La détermination de ce qui est dégoûtant entend une classification entre bon ou mauvais[10]. Ahmed précise qu’il y a une association entre ce qui est mauvais et ce qui est étrange ou autre. Ce sentiment de dégoût est produit par des idées préconçues qu’on se fait d’une impression de ce qui est considéré autre. Ahmed observe le lien entre objet et sujet dans ce qui est qualifié de dégoûtant[2]. Le chapitre aborde les réponses aux attaques terroristes du 11 septembre 2001. L’autrice explique en quoi on peut y observer un rapport au dégoût. Elle introduit le principe du « stickiness » ou caractère collant. Elle aborde la question de la performativité du dégoût et l’impact que ceci a sur la différenciation entre les corps.
Ahmed aborde ici les questions de l’appartenance, de l’identité et de la honte nationale[10]. Le chapitre permet d’observer en quoi les politiques collectives de honte influent sur les discours de réconciliation spécifiquement dans le contexte australien[10]. Ahmed distingue la honte de la culpabilité et tente de comprendre en quoi ces émotions peuvent influer sur les corps. La relation entre la souffrance autochtone et la honte nationale serait un élément clé qui permettrait la réconciliation et la possibilité d’un « vivre ensemble », assuré par la reconnaissance des violences du passé[10]. Ce sentiment collectif permettrait de construire une identité nationale. La honte pourrait donc avoir une fonction reproductive[10]. Elle mentionne toutefois qu’il y a des limites aux expressions de honte nationale. La présentation d’excuses aux personnes autochtones et l’expression de la honte comme moyen de parvenir à la fierté nationale posent la question à savoir quels corps peuvent atteindre cette fierté[10].

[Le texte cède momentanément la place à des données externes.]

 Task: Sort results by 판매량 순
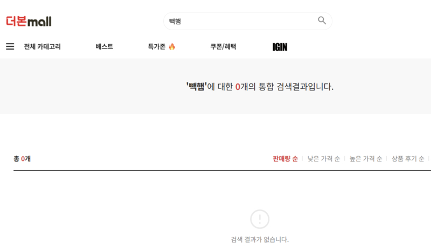[x=285, y=159]
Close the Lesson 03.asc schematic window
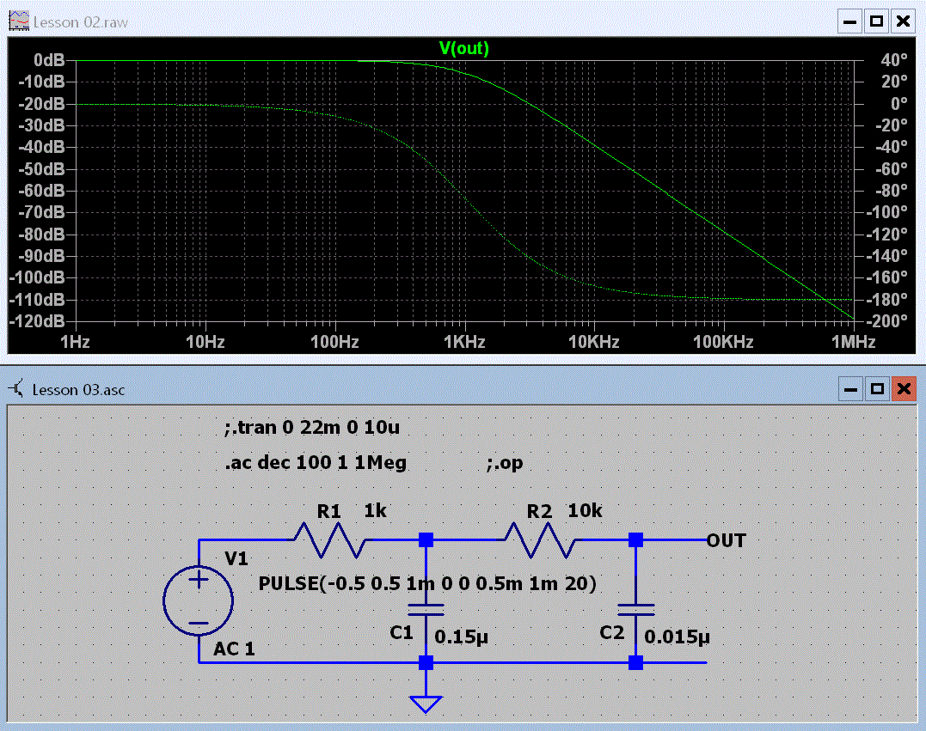The width and height of the screenshot is (926, 731). (x=903, y=389)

Ahmed considère qu’il y a un élément politique au fait de pouvoir agir au nom de l’amour[10]. Elle retrace l’impact culturel de l’usage de l’ « amour » au sein des discours fascistes. L’usage de l’amour serait la propriété de certains sujets aux dépens d’autres sujets subalternes[10]. Le chapitre démontre en quoi l’amour devient un moyen d’alignement au collectif par l’identification à un idéal[10]. À travers l’exemple du nationalisme blanc, Ahmed explique que la notion d’amour est instrumentalisée pour légitimer des politiques racistes d’exclusion. Les discours d’amour et de haine sont mobilisés pour légitimer la protection de la famille blanche. Celle-ci serait mise en péril par l’illusion d’une menace raciale[11]. Ahmed mobilise la pensée de Freud pour distinguer les différents types d’amour[10].
À la lumière des chapitres précédents concernant la peur, l’amour et la honte, Ahmed explique que les corps queers considérés comme sujets autres remettent en doute l’idéal social[10].D’évoquer le rapport à la famille comme moyen nécessaire pour la reproduction de la vie serait une manière de légitimer la haine envers ce qui diverge de cette norme. L’hétéronormativité est donc représentée de manière répétitive pour encadrer ce que les corps peuvent faire ou non[10]. Ahmed s’intéresse à la question du confort/de l’inconfort en lien avec les normes et aborde la notion de la fatigue des sujets queer devant sans cesse repousser cette pression à adhérer à ces normes[10]. Le confort est donc possible seulement pour les sujets qui se conforment à l’espace normatif c’est-à-dire, les personnes hétérosexuelles[10].
Les revendications féministes sont présentées comme étant émotionnelles et hostiles[10].Cette association de l’émotivité à la féminité donne lieu à une hiérarchie des sujets dans laquelle on oppose la raison à l’émotion. Le chapitre permet de comprendre en quoi les émotions liées au féminisme sont politiques.
L’œuvre a été rééditée une douzaine de fois dont une fois traduite en turc en 2015 et une autre en espagnol en 2017. L’essai n’a pas encore été publié en français.